“Second Kick of the Mule” Awaits Feds, Ignoring WOTUS Decision


This column is being updated online after the July/August edition was published due to a late June ruling in White v. U.S. Environmental Protection Agency

Mark Twain once said, “there is nothing to be learned from the second kick of a mule.” Unfortunately, the Washington D.C. policymakers for the Environmental Protection Agency (EPA) and the United States Army Corps of Engineers (USACE) are leading their troops into the barn for a second kick.

The recent decision in Sackett v. U.S. Environmental Protection Agency, 598 U.S. 651 (2023), found that Congress limits the jurisdictional reach of the Clean Water Act (CWA) to only those wetlands that are “indistinguishable” from other regulated waters. The decision elaborates on the term “indistinguishable,” finding wetlands are jurisdictional only if they have a “continuous surface connection” to a regulated water such that there is “no clear demarcation between” the wetland and the regulated water, making it “difficult to determine where the ‘water’ ends and the ‘wetland’ begins.” 
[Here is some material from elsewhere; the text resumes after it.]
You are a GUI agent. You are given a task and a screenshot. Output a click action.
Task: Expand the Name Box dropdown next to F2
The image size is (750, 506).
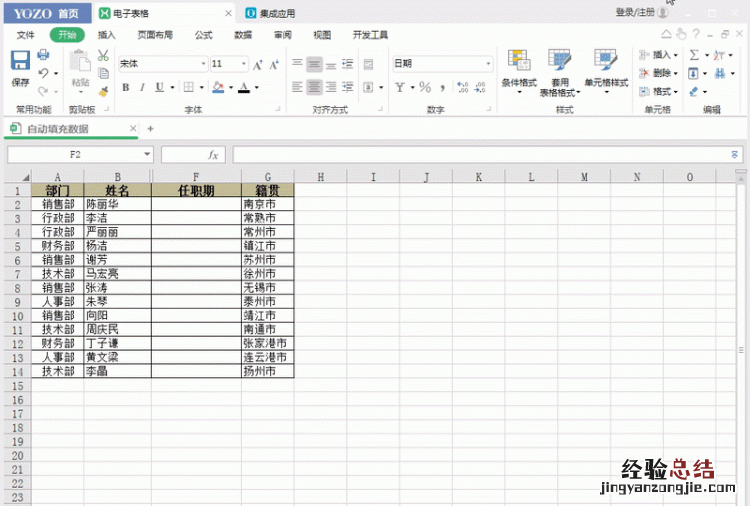pyautogui.click(x=148, y=155)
Sackett emphasizes “indistinguishable” as a relevant requirement for jurisdictional determinations under the CWA. The word “indistinguishable” appears four times in the Sackett majority’s opinion, including in the Court’s final holding when applying the standard to the Sacketts’ lot. The Court states:

In sum, we hold that the CWA extends to only those “wetlands with a continuous surface connection to bodies that are ‘waters of the United States’ in their own right,” so that they are “indistinguishable” from those waters.
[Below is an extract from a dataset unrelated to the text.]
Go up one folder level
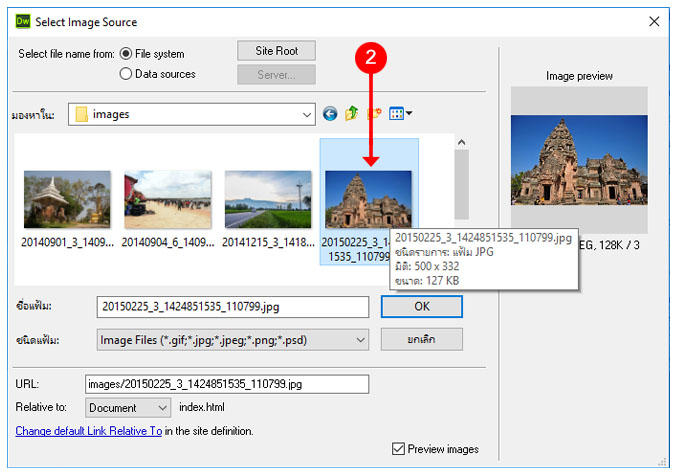Screen dimensions: 676x475 point(352,114)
Thus, any plain reading of Sackett would lead one to think that the government’s jurisdiction under the CWA has been vastly limited. However, much like the agencies flouted the Court’s holding in Solid Waste Agency of N. Cook Cnty. v. U.S. Army Corps of Engineers, they are also ignoring Sackett’s command. Not a single EPA or USACE ruling, guidance memo, or jurisdictional determination has even mentioned the word “indistinguishable.” In fact, in their September 2023 Joint Coordination Memorandum, the USACE and the EPA determined that jurisdiction is established over a wetland when it shares a “continuous surface connection” with a regulated body of water, conspicuously omitting any requirement for the wetland to be “indistinguishable” from the regulated body of water it abuts.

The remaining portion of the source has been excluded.